A successful essay has the following main requirements:

• demonstration of relevant knowledge of the topic as set;

• cogency and coherence of argument;

• a measure of originality; good literary style;

• adherence to basic standards of presentation in terms of legibility and correct procedures for footnoting and referencing.

Whatever you write, it is of crucial importance that you answer the question set. This does not mean that you cannot display your knowledge but it does mean that you must be aware when you are digressing. Keep asking yourself: 'Is this really relevant?'; 'Does this really help my argument?'

It helps at the outset to look for key words and phrases embedded in the original question. The key words in a question have specific meanings and will be an important guide to how you should structure your answer. It is vital, therefore, that you recognise these so that you can respond effectively.


• 'Discuss': Investigate or examine by argument; weigh up and debate different possible interpretations giving the case for or against these. For example, you might be given a design critic’s opinion on some topic, and asked to discuss or comment on his/her view. (e.g. 'John Ruskin's ideas about the machine were an important influence on later Victorian design'. Discuss). You must consider the evidence supporting the argument and other alternative interpretations. You will also need to discuss one of these alternative views/judgements in depth and come to a conclusion about which one works best and explain why you think this is the case.

• Compare: Analyse the similarities and the differences.

• Contrast: Examine opposing evidence to bring out the differences.

• Explain: Explain what happened by considering why and how.

• Account for: Give the various possible reasons for the matter in question, assessing their relative importance and the relationship of the numerous factors to each other. Come to your own conclusion(s) about the most likely reasons.

• Assess: Estimate/measure/or place in an order of priority the evidence and analyses concerning an issue.

• To what extent ... (or) How far… :

Both of these beginnings involve an attempt to measure success or failure or effects.

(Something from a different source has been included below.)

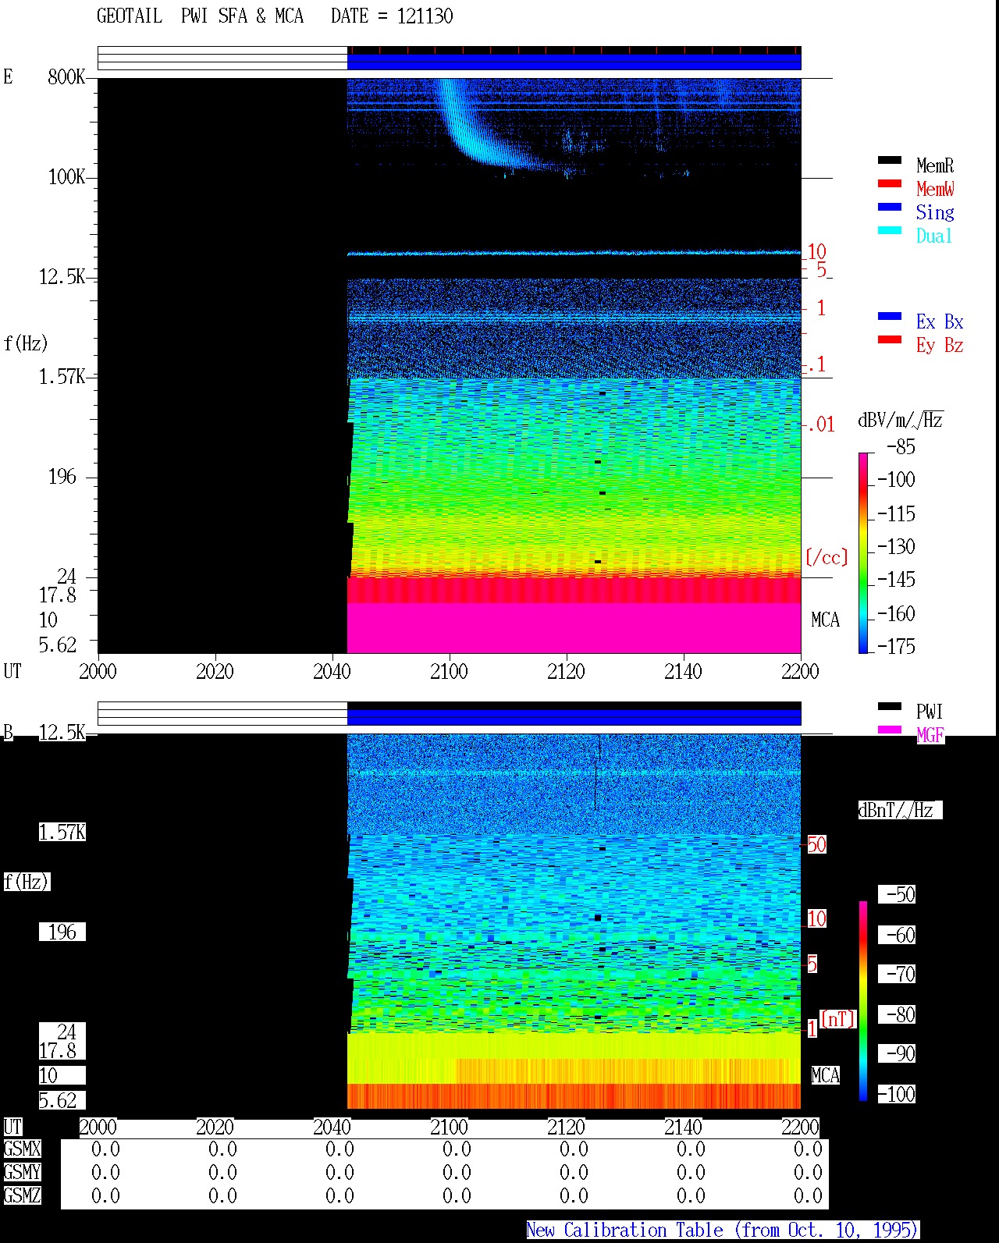Click the dBV/m color scale bar
The width and height of the screenshot is (999, 1243).
863,552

In such essays avoid writing all you know on the wider context of the subject at issue, and confine yourself to assessing the validity of the interpretation offered by setting it against other possible interpretations. Again, the relative importance of different reasons must be considered.

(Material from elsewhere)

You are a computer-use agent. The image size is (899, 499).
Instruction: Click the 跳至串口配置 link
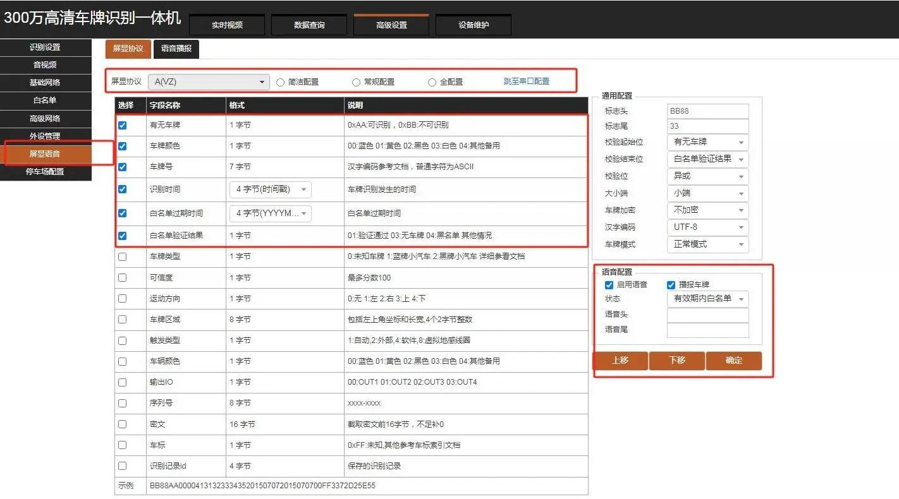point(527,81)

Your answer will also invariably involve analysis. This is vitally important. Practically all essay questions will be concerned with the analysis of an event or issue rather than a description of what happened. Rarely will a strictly chronological or narrative account of 'what happened’ be the best way to answer a specific question. We assume that you know the facts and have read the books, what we want to see is how you well you understand and can interpret them!